Passage provided>
[Start of section]
Included in that money for teachers is $5 million in ongoing money to pay for classroom supplies. Lawmakers also voted to cover the license renewal fees for teachers, which is a nice gesture to the state’s educators.
Overall, next year’s budget is just over $16 billion.
Teachers who volunteer to work in the state’s poorer, more challenged, schools – and meet certain student productivity levels – can earn $5,000 more a year in special pay.
The state will go on a $1 billion transportation construction program – new roads being built and needed repairs to current roads and bridges.
Utah will be the first state in the nation to lower its DUI alcohol level to 0.5 percent of blood content, down from a national standard of 0.8 percent.
The relocation/rebuilding of the state prison to northwest Salt Lake County got an extra $100 million – as the cost grows to $650 million.
By adjusting the “head” level of the 2015 state fuel tax reform, gasoline taxes will likely go up slightly next year, as the price of wholesale gasoline meets the new kick-in threshold.
Lawmakers will bond for nearly $300 million in building projects. The biggest is a $190 million expansion of the University of Utah Medical School.
Legislators also approved funding a presidential primary every four years to avoid the chaos that happened during Utah’s 2016 presidential nominating contests. Democrats were left to hold their own election and were unprepared for the number of people who showed up. Many were frustrated by the long lines and gave up before casting a ballot. Meanwhile, Republicans conducted their election online, which they paid for themselves. Lawmakers decided to make things equal for both parties when the next presidential election rolls around in 2020.
In the waning minutes of the 2017 session, lawmakers approved changes to Utah’s law criminalizing polygamy, which changed the definition of the practice and increased penalties.
[End of section]
Tasks and exercises>
1 > According to the passage on Utah's 2017 legislative session, how large is the state's transportation construction program?
2 > Reproduce the passage on Utah's 2017 legislative session from "By adjusting the" up to and including "around in 2020.".
3 > Condense the paragraph of the passage on Utah's 2017 legislative session that begins "Legislators also approved funding" into a bulleted list that keeps its main facts.

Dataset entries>
[Start of section]
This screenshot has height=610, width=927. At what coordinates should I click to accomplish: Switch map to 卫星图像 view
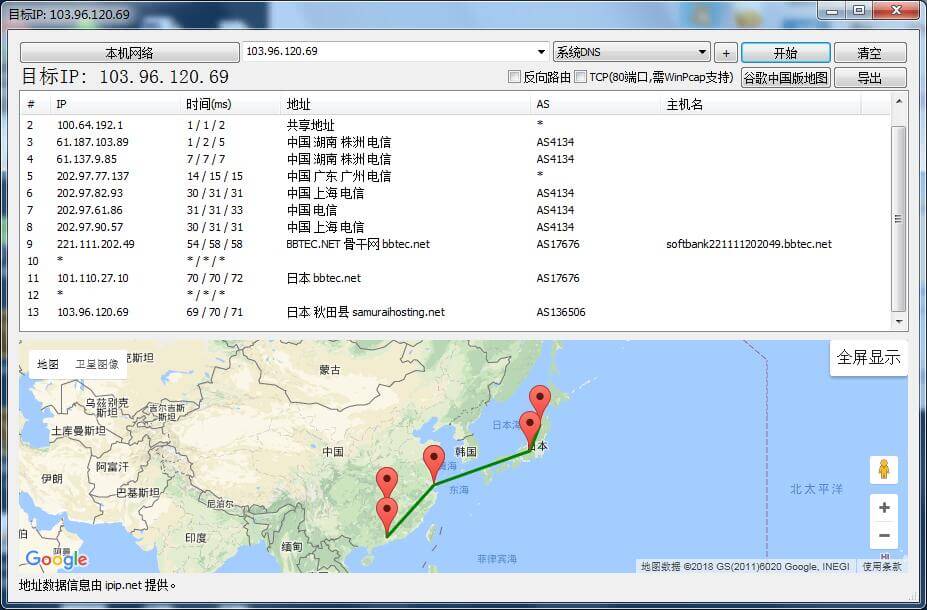pos(96,364)
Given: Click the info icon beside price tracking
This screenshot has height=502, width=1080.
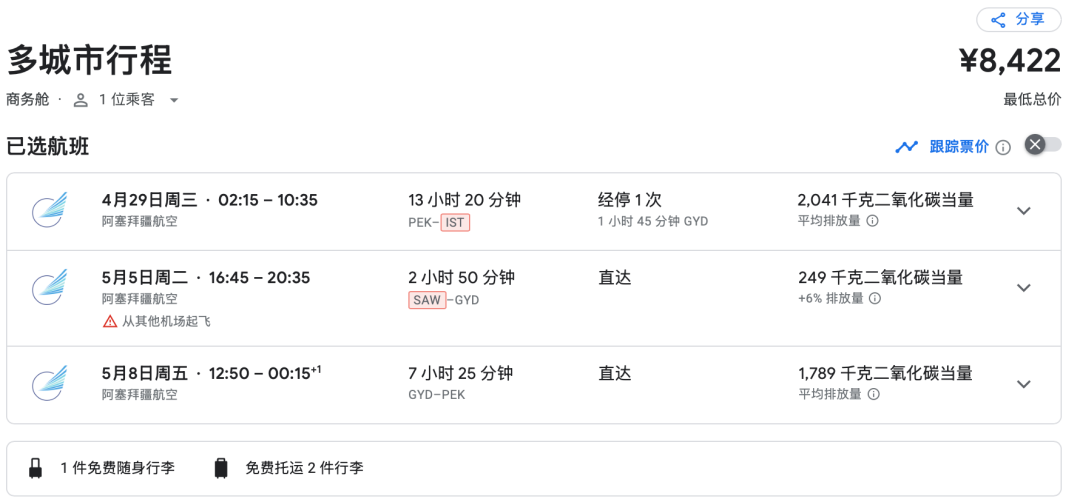Looking at the screenshot, I should coord(1003,147).
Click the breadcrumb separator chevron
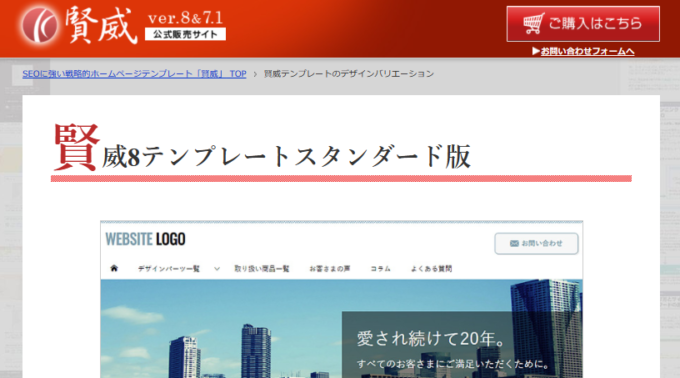This screenshot has height=378, width=680. [255, 74]
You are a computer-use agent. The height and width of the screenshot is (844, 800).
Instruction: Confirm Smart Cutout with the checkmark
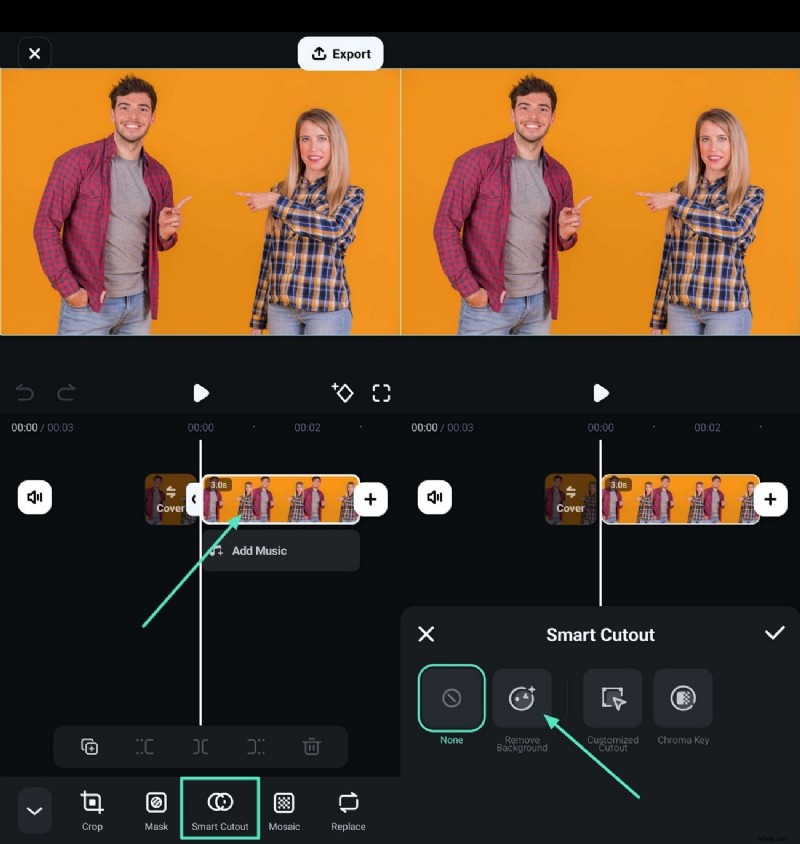point(775,634)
[End of section]
List of answers>
1 > $1 billion

2 >
By adjusting the “head” level of the 2015 state fuel tax reform, gasoline taxes will likely go up slightly next year, as the price of wholesale gasoline meets the new kick-in threshold.
Lawmakers will bond for nearly $300 million in building projects. The biggest is a $190 million expansion of the University of Utah Medical School.
Legislators also approved funding a presidential primary every four years to avoid the chaos that happened during Utah’s 2016 presidential nominating contests. Democrats were left to hold their own election and were unprepared for the number of people who showed up. Many were frustrated by the long lines and gave up before casting a ballot. Meanwhile, Republicans conducted their election online, which they paid for themselves. Lawmakers decided to make things equal for both parties when the next presidential election rolls around in 2020.

3 >
- Legislators approved funding a presidential primary every four years to avoid a repeat of the chaos of Utah's 2016 presidential nominating contests.
- In 2016, Democrats held their own election and were unprepared for the turnout; long lines led many frustrated voters to leave without casting a ballot.
- Republicans ran their 2016 election online and paid for it themselves.
- The change is meant to treat both parties equally in the 2020 presidential election.